#### Task inputs ####

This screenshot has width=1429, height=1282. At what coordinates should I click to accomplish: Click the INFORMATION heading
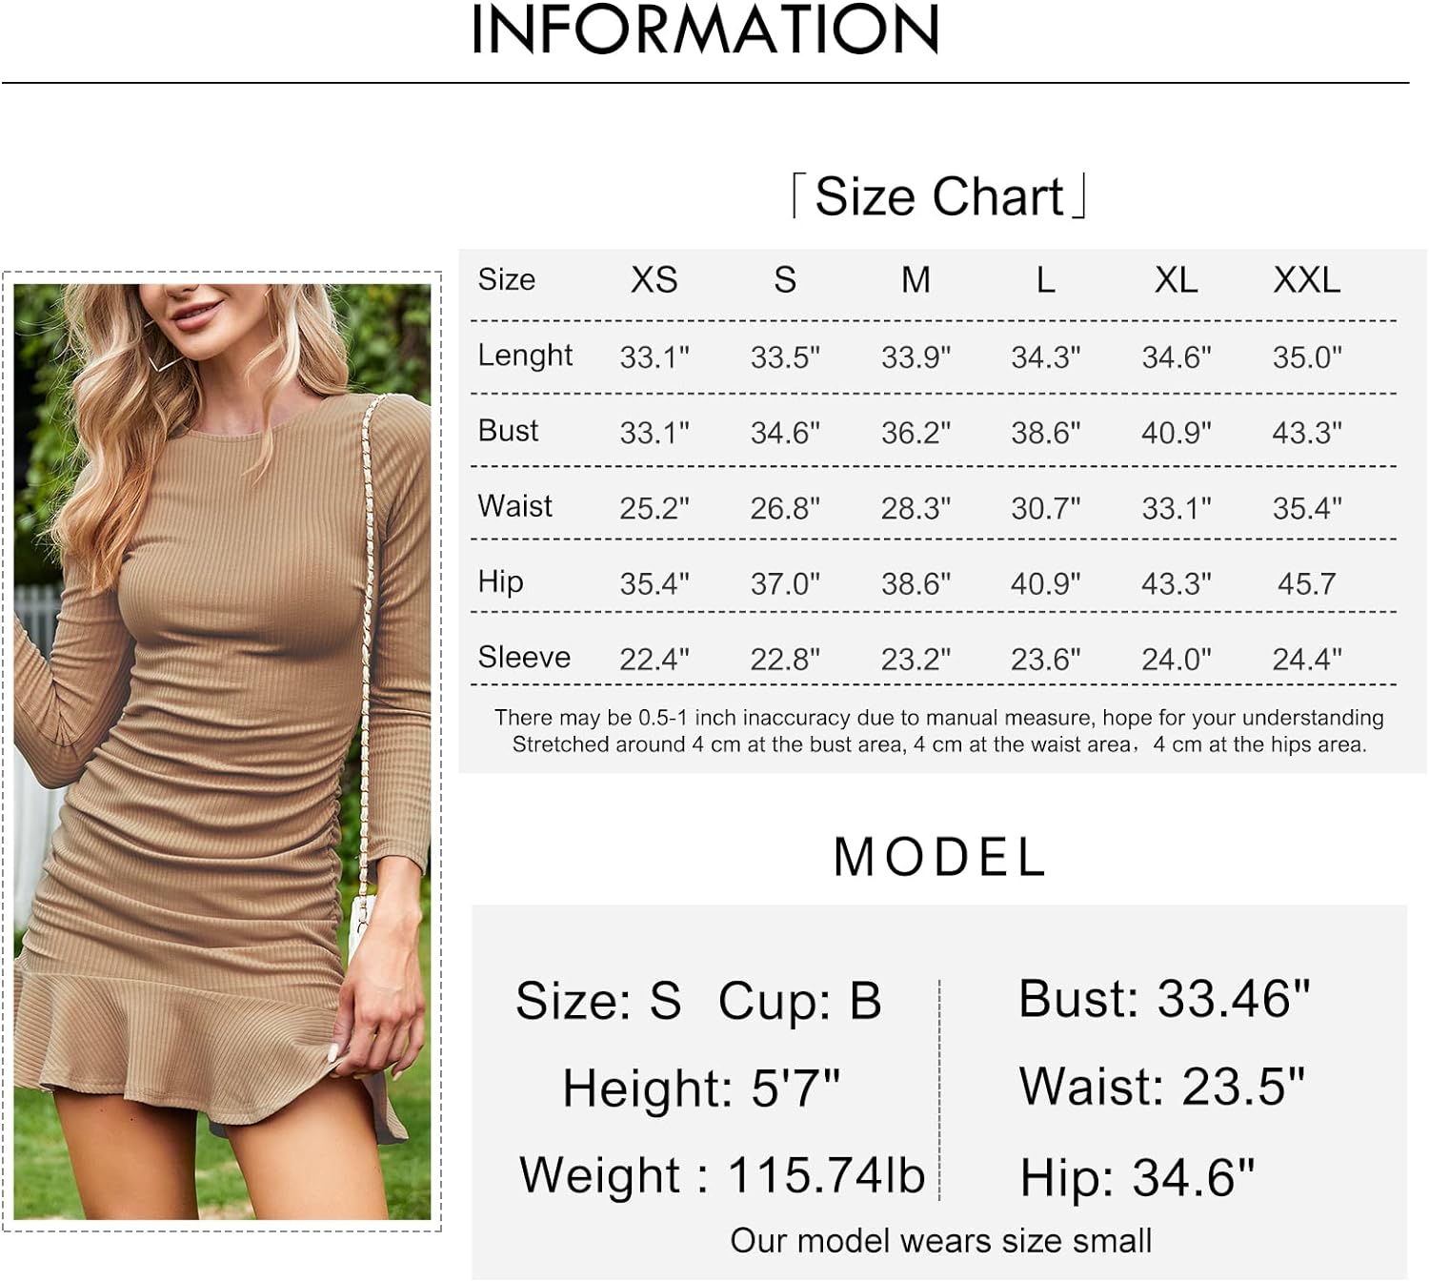706,29
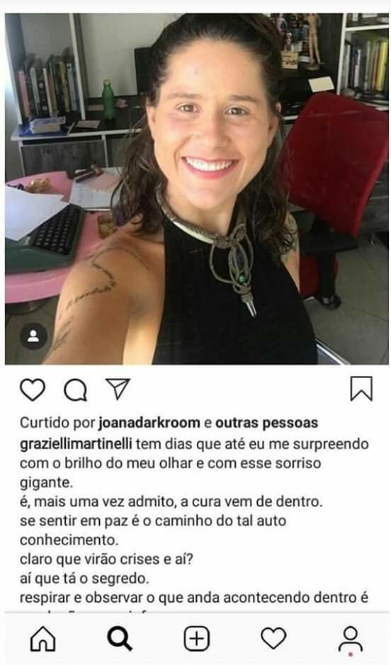Open comments via the speech bubble icon
Screen dimensions: 391x665
tap(76, 390)
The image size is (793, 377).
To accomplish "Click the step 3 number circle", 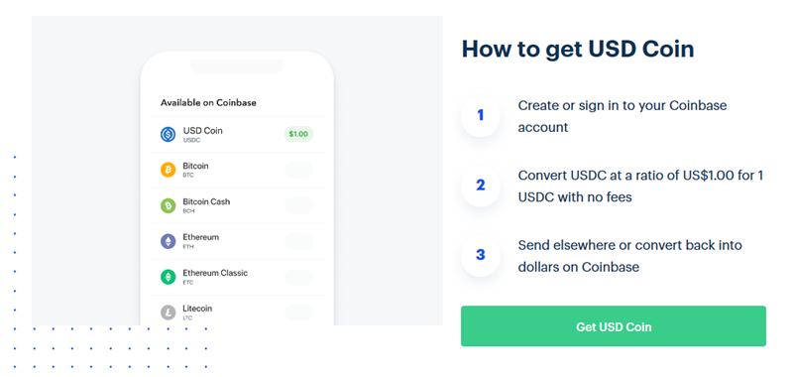I will pos(481,255).
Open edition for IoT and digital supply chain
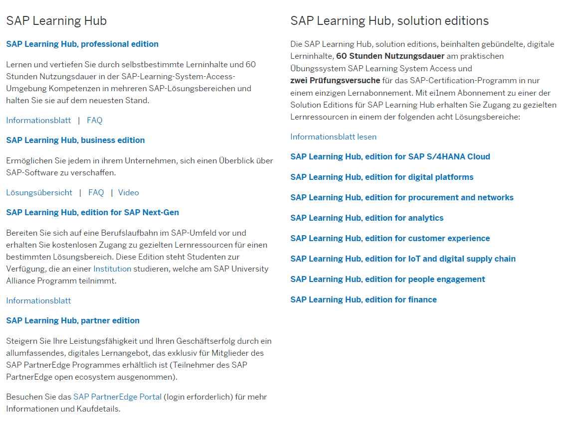Viewport: 568px width, 423px height. 403,259
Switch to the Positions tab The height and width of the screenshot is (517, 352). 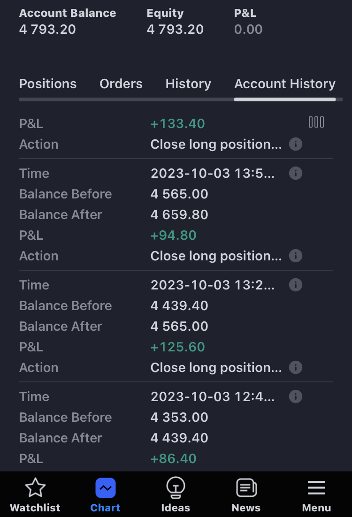pos(48,84)
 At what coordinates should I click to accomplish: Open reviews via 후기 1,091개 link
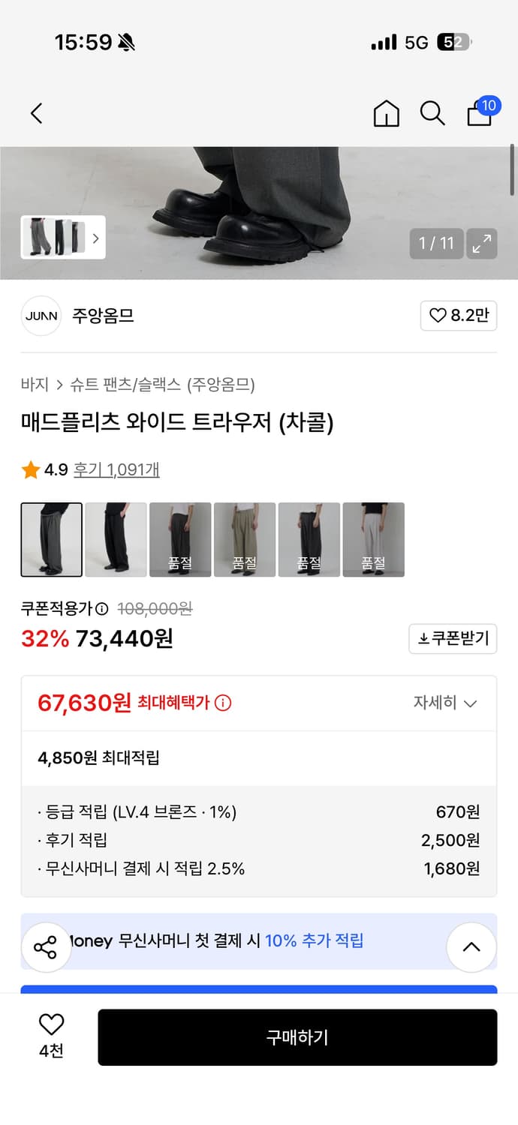point(116,470)
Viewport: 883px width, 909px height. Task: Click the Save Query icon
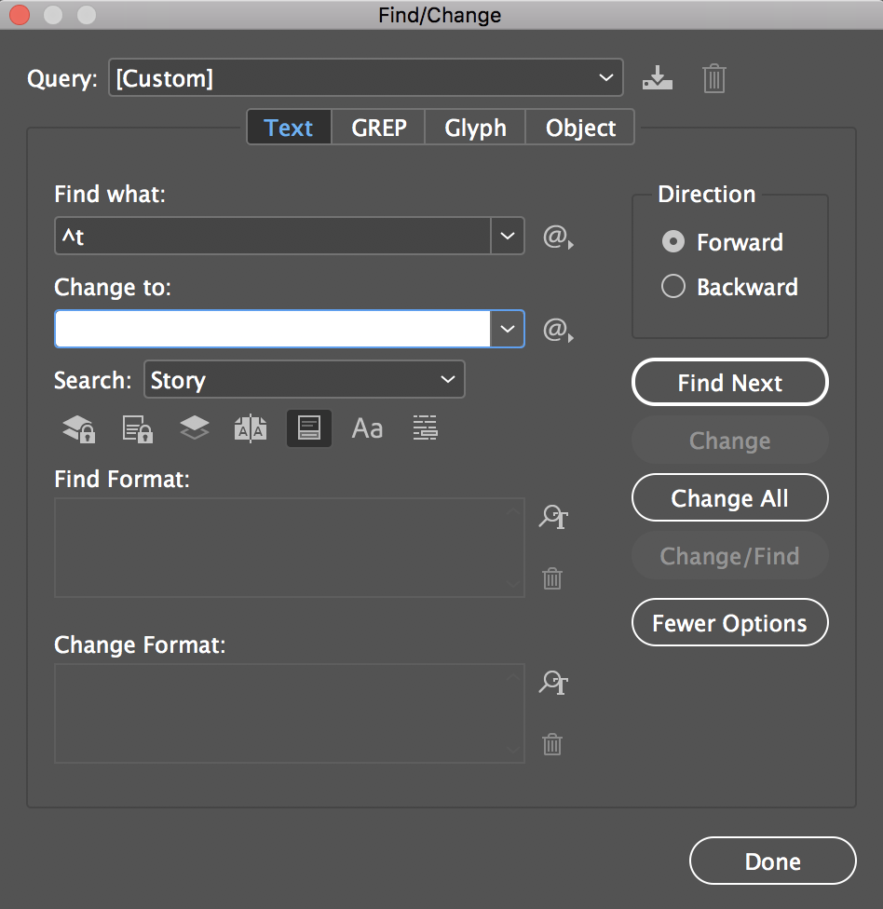pos(657,78)
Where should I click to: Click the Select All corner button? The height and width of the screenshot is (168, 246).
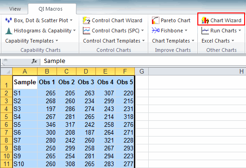tap(6, 71)
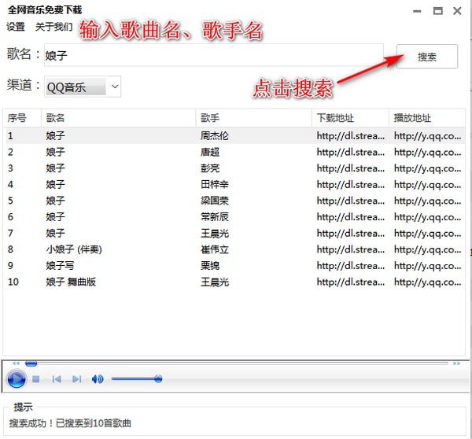The height and width of the screenshot is (439, 472).
Task: Maximize the application window
Action: [437, 10]
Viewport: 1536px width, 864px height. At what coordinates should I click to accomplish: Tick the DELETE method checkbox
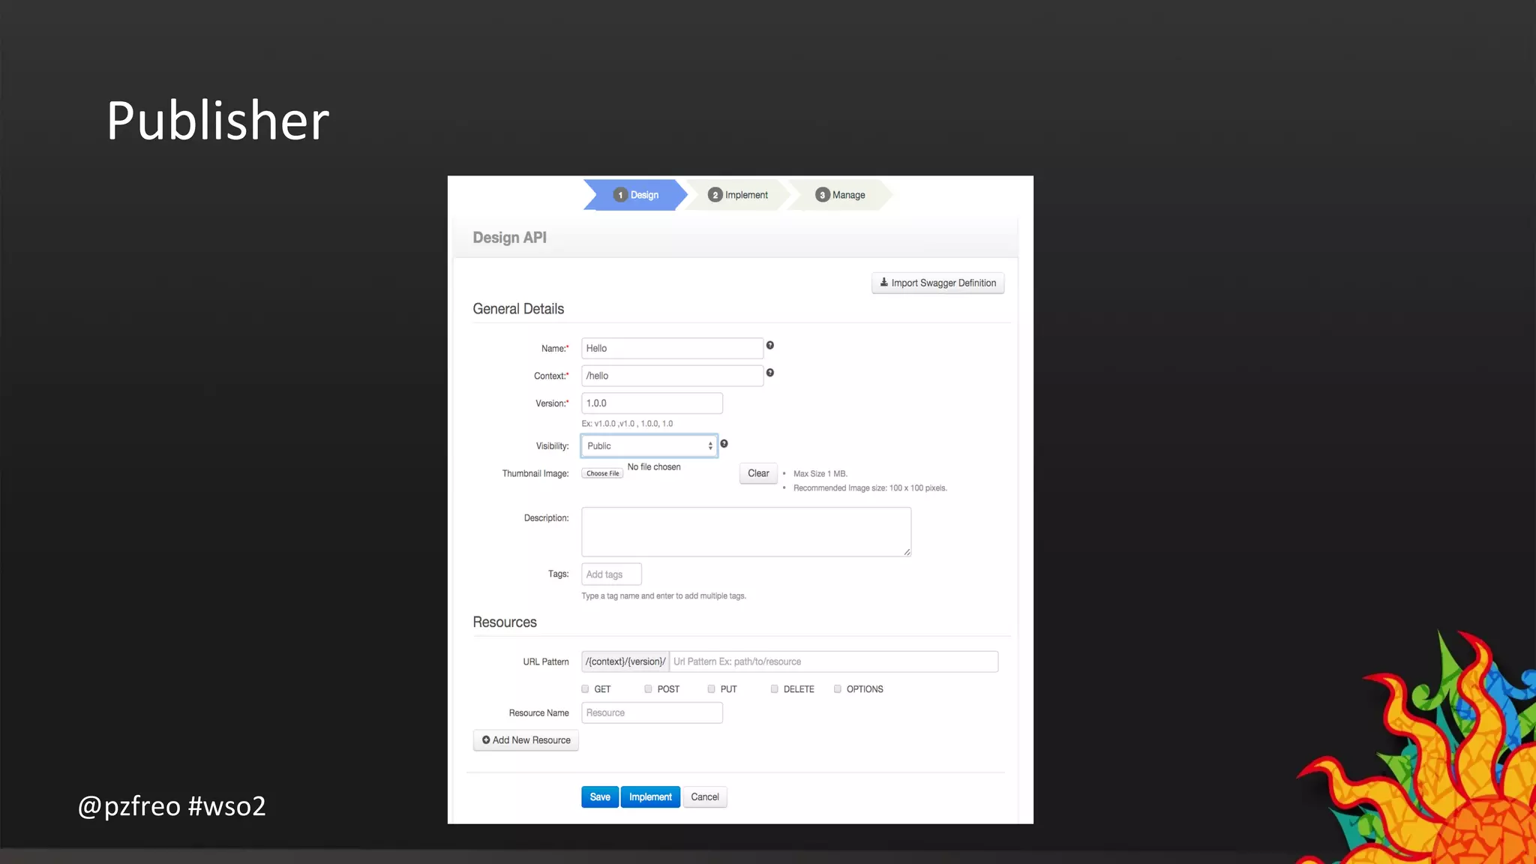coord(774,689)
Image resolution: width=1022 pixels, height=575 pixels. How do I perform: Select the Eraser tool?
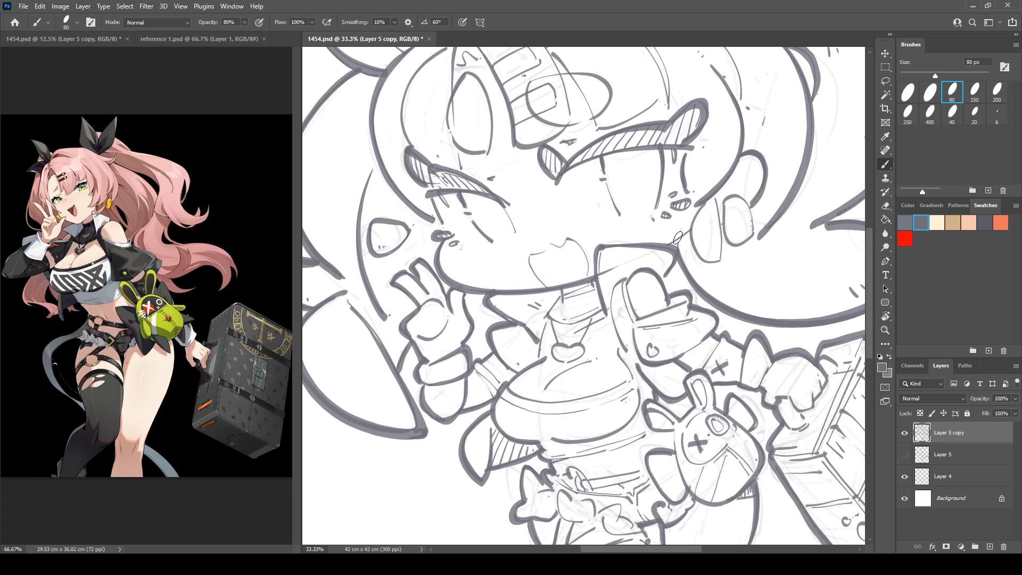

####

Copy out word for word everything in the listing from the line containing "Viewport: 1536px width, 864px" down to the end of the listing. Leave the pictures out of your answer.

_Result_:
Viewport: 1536px width, 864px height. At what coordinates should I click to accomplish: Tick the DELETE method checkbox
coord(774,689)
Image resolution: width=1022 pixels, height=575 pixels. How do I perform: Select the Eraser tool?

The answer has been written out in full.